PocketSphinx has been developed for handheld Android devices, and the latest version can be used as a standalone app on any device running Android Wear 2.0.
Most developers will want to offer a more comprehensive instruction set, and this will require a connection to the cloud. Most large cloud providers, including Amazon and Google, offer speech tools as a service, and these can be relatively inexpensive to incorporate into designs. The choice of service will depend on a project’s priorities.
IBM, for instance, offers a speech service as part of its Watson cloud platform. This may be of interest to those who want to take advantage of IBM’s analytical expertise, rather than wanting a more generalised consumer‑focused platform.
Both Amazon and Google offer a platform that is tailored for the general home automation market. Both have an ecosystem that includes some of the most respected developers of home automation products. Amazon’s partners include Nexia, Philips Hue, Cree, Osram, Belkin and Samsung devices. Google shares many of the same partners.

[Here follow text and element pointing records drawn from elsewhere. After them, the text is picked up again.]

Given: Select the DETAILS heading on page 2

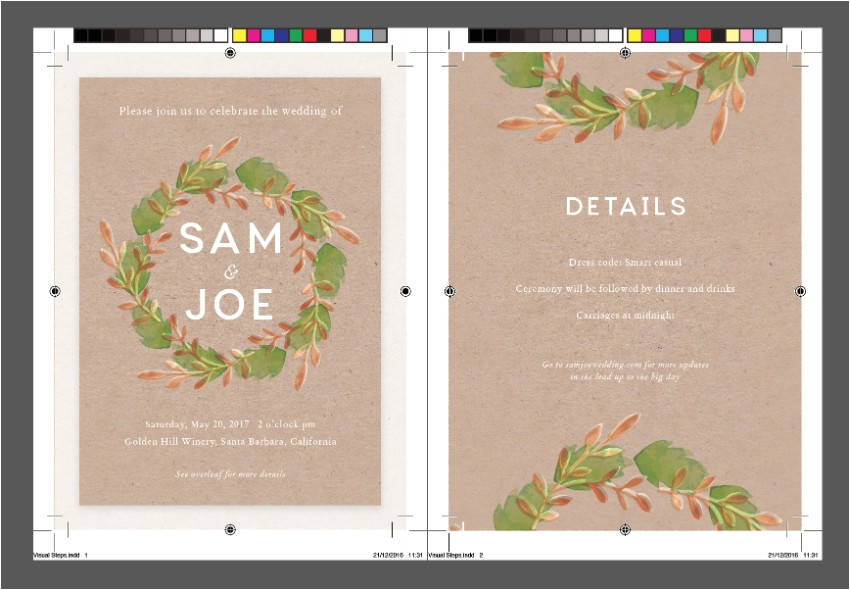Looking at the screenshot, I should coord(629,208).
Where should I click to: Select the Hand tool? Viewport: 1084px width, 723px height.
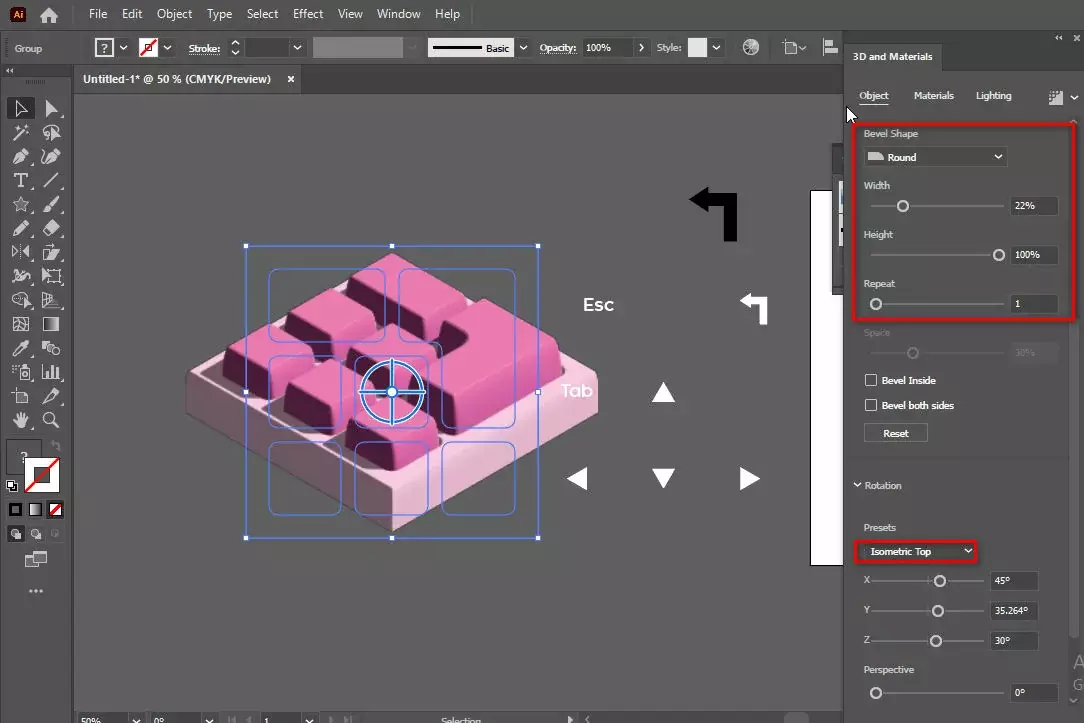pyautogui.click(x=19, y=420)
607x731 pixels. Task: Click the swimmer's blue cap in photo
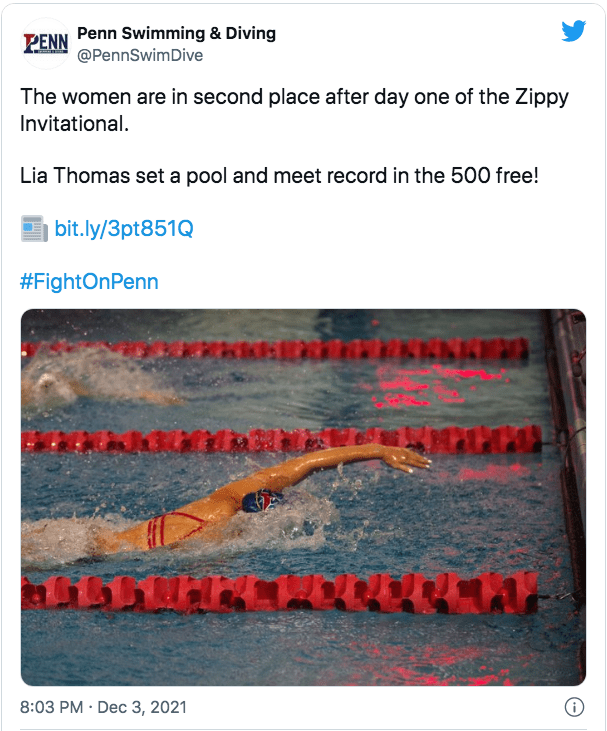point(262,499)
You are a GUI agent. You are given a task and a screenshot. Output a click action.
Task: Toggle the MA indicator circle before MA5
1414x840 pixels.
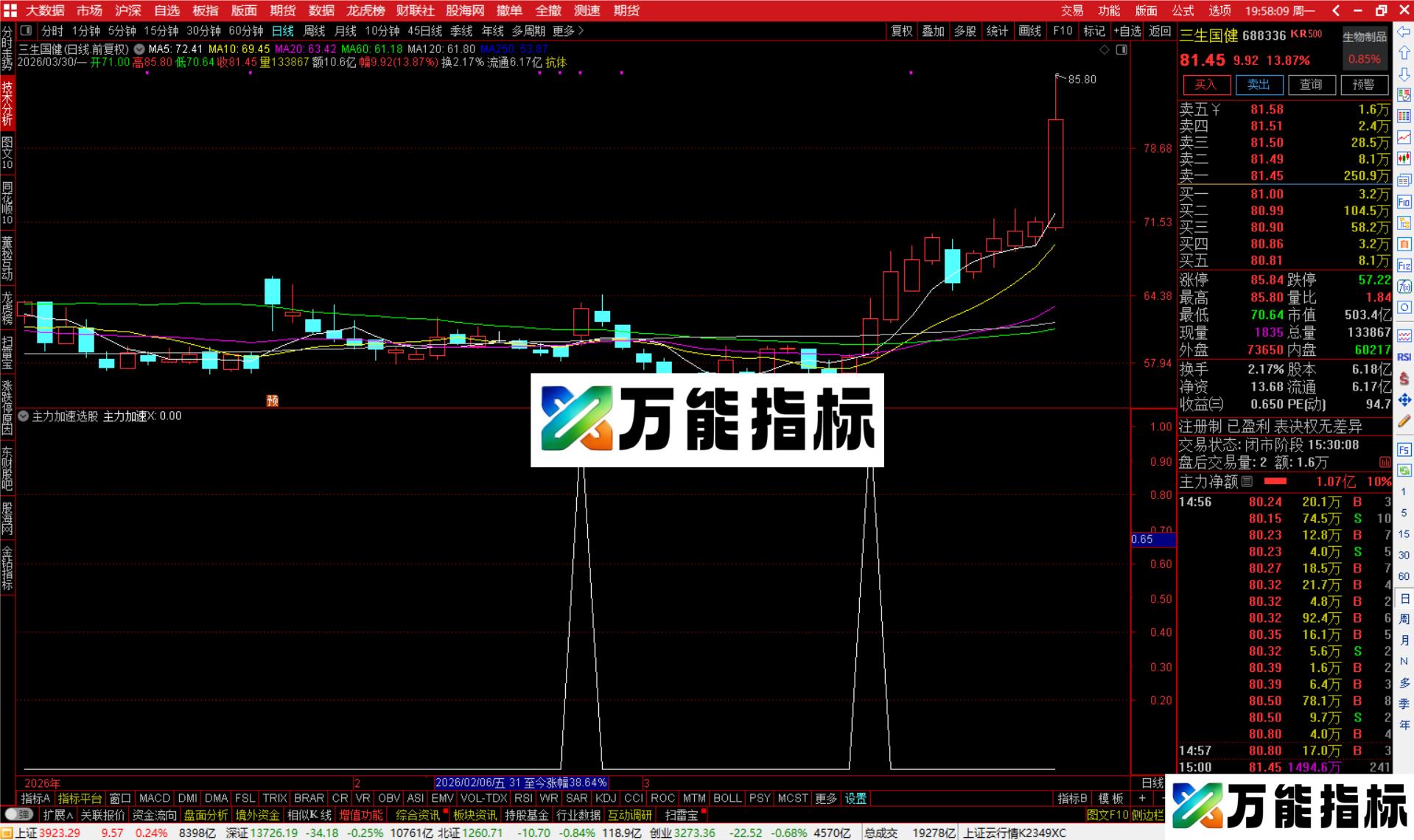[138, 50]
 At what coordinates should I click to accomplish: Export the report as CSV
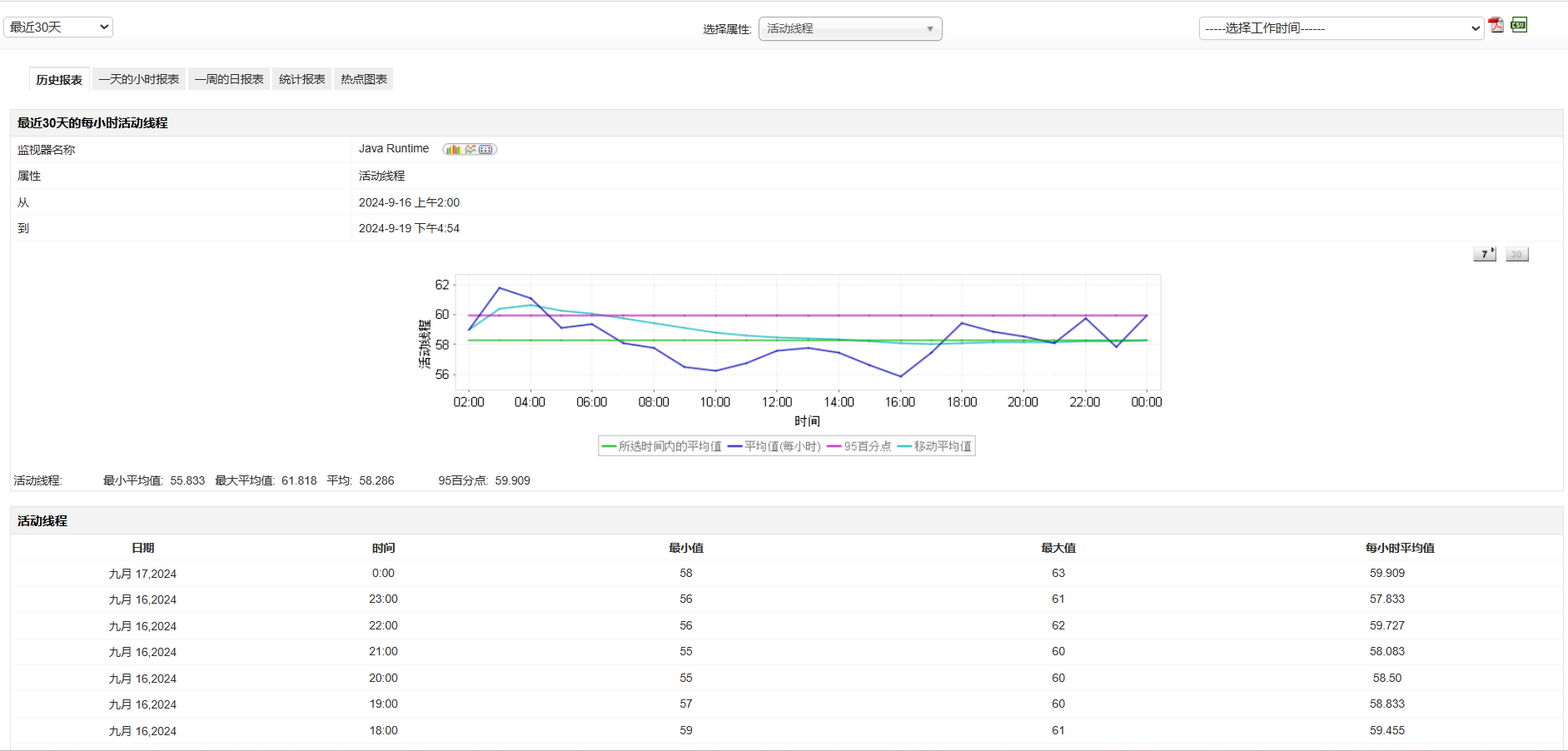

To help incorporate Amazon and Google voice control into products, the companies offer access to their platforms for a relatively low cost. Amazon’s Alexa Voice Service (AVS) allows developers to integrate Alexa directly, and provides a full suite of resources including application programming interfaces (APIs), software development kits (SDKs), hardware development kits and documentation.
Google also allows developers to use the functionality of the company’s Google Assistant intelligent digital personal assistant through an SDK. This provides two integration options – the Google Assistant library and the Google Assistant gRPC API.
The library is written in Python and is supported on devices with Linux-Arm v7l and Linux-x86_64 architectures (such as Raspberry Pi 3 B and Ubuntu desktops). The library offers a high level, event-based API that is easy to extend.
The gRPC API gives access to a low level API. Bindings for this can be generated for languages like Node.js, Go, C++ and Java for all platforms that support gRPC.
For those who would rather avoid these services or use an open source interface, other options are available. For example, Mycroft is a free and open source intelligent personal assistant for Linux-based operating systems that uses a natural language user interface. The modular application allows users to change its components.
Jasper is another open source option that allows developers to add new functionality to the software.
As for hardware, the most likely host will be a single board computer, like a Raspberry Pi.
There are some boards that have been designed specifically for voice control applications, such as Matrix Creator board, which can work as a Raspberry Pi Hat, or as a standalone unit (pictured, left). The board has an array of seven MEMs microphones to give a 360° listening field and is powered by an Arm Cortex M3 with 64Mbit SDRAM. A variety of sensors is also incorporated.
Off-the-shelf services that can be used with the board include, Amazon AVS, Google Speech API and Houndify. Multiple microphones, often arranged in an array, can capture a more accurate representation of a sound. If the technology to stitch the sound from the microphones together is not built into the array, it may require extra design work and processing power. Noise reduction technology is also extremely important to ensure instructions are received accurately.
The holy grail for developers is to find the most intuitive interface possible between humans and machines. Voice control is now at a stage that the process feels almost as natural as talking to another human.
Pioneered by some of the biggest names in the industry, the technology is now available for use in developers’ own designs with much of the hard processing done in the cloud.
There are also specialised boards, tools and services to simplify the process dramatically, meaning voice control can be added to almost any project.